Protein CREATE enables closed-loop design of synthetic protein binders.

Proteins have proven to be useful agents in a variety of fields, from serving as potent therapeutics to enabling complex catalysis for chemical manufacture. However, they remain difficult to design and are instead typically selected for using extensive screens or directed evolution. Recent developments in protein large language models have enabled fast generation of diverse protein sequences in unexplored regions of protein space predicted to fold into varied structures, bind relevant targets, and catalyze novel reactions. Nevertheless, we lack methods to characterize these proteins experimentally at scale and update generative models based on those results.
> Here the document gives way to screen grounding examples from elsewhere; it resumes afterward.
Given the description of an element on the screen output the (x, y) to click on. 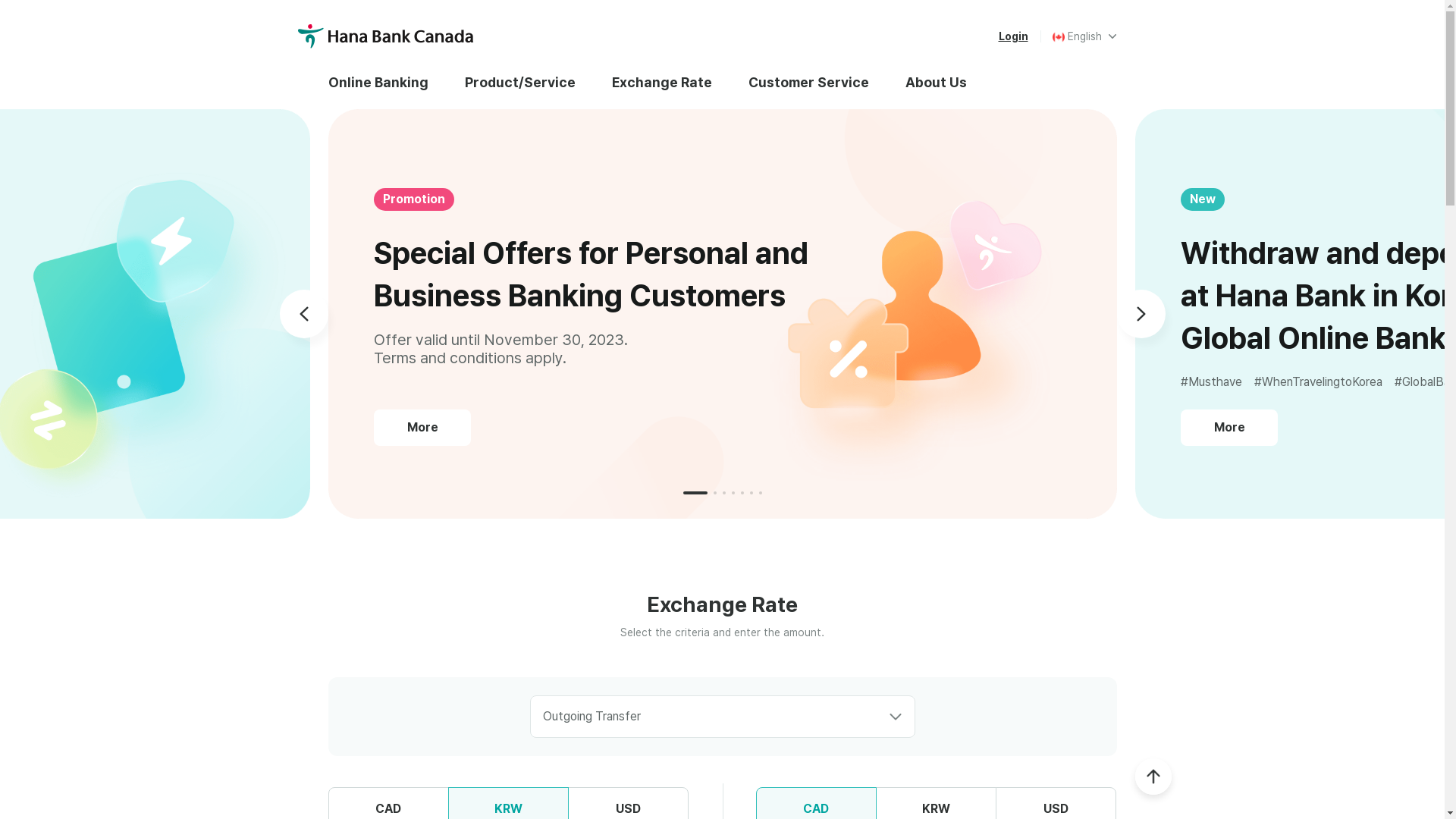
Outgoing Transfer Element type: text (721, 716)
Exchange Rate Element type: text (661, 82)
Login Element type: text (1012, 36)
Previous Element type: text (303, 313)
1 Element type: text (694, 492)
More Element type: text (421, 427)
More Element type: text (1228, 427)
2 Element type: text (713, 492)
4 Element type: text (732, 492)
3 Element type: text (722, 492)
7 Element type: text (759, 492)
English Element type: text (1084, 36)
Customer Service Element type: text (807, 82)
Hana Bank Canada Element type: text (385, 36)
5 Element type: text (741, 492)
Product/Service Element type: text (519, 82)
Online Banking Element type: text (386, 82)
About Us Element type: text (936, 82)
Next Element type: text (1140, 313)
Go to TOP Element type: hover (1152, 776)
6 Element type: text (750, 492)
Given the description of an element on the screen output the (x, y) to click on. 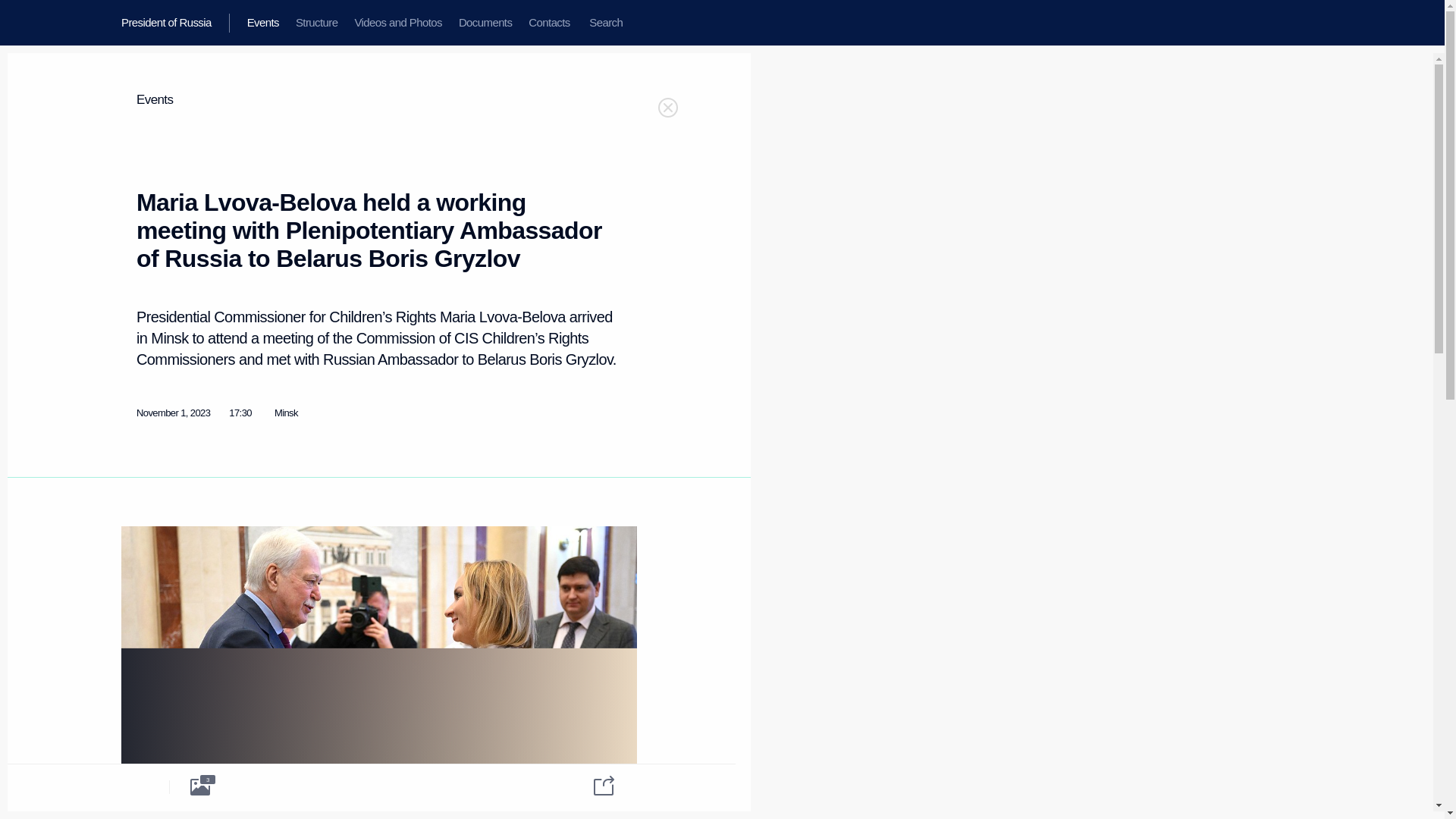
Text (137, 786)
Contacts (548, 22)
Events (154, 99)
Events (262, 22)
Videos and Photos (397, 22)
Structure (316, 22)
President of Russia (175, 22)
Photo (200, 786)
Documents (484, 22)
Share (593, 784)
Global website search (605, 22)
Search (605, 22)
Given the description of an element on the screen output the (x, y) to click on. 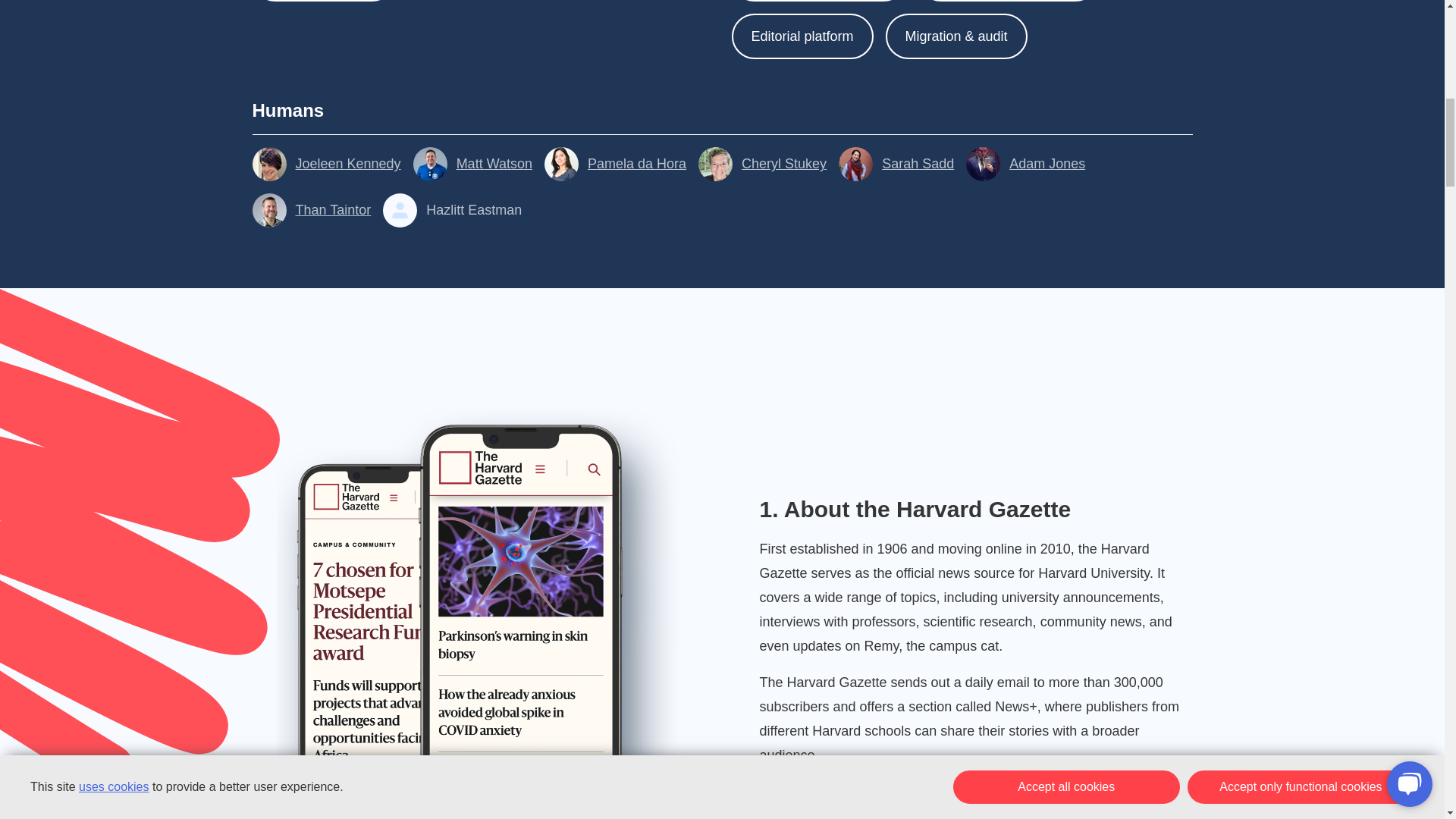
Adam Jones (1025, 163)
Than Taintor (311, 210)
Sarah Sadd (895, 163)
Joeleen Kennedy (325, 163)
Matt Watson (472, 163)
Higher education (322, 0)
Editorial platform (801, 35)
Pamela da Hora (614, 163)
Cheryl Stukey (762, 163)
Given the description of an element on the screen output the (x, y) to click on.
We describe Protein CREATE (Computational Redesign via an Experiment-Augmented Training Engine), an integrated computational and experimental pipeline that incorporates an experimental workflow leveraging next generation sequencing and phage display with single-molecule readouts to collect vast amounts of quantitative binding data for updating protein large language models. We use Protein CREATE to generate and assay thousands of designed binders to IL-7 receptor and insulin receptor with parallel positive and negative selections to identify on-target binders. We discover not only individual novel binders but also features of ligand-receptor binding, including preservation of the IL7R - ligand hydrophobic interface specifically and existence of multiple approaches to contact the insulin receptor. We also demonstrate the importance of structural features, such as the lack of unpaired cysteine residues, toward design fidelity and find computational pre-screening metrics, such as interchain predicted TM scoring (iPTM), while useful, are imperfect predictors as they neither guarantee experimental binding nor rule it out. We use the data collected from Protein CREATE to score designs from the initial generative models. Globally, Protein CREATE will power future closed-loop design-build-test cycles to enable fine-grained design of protein binders.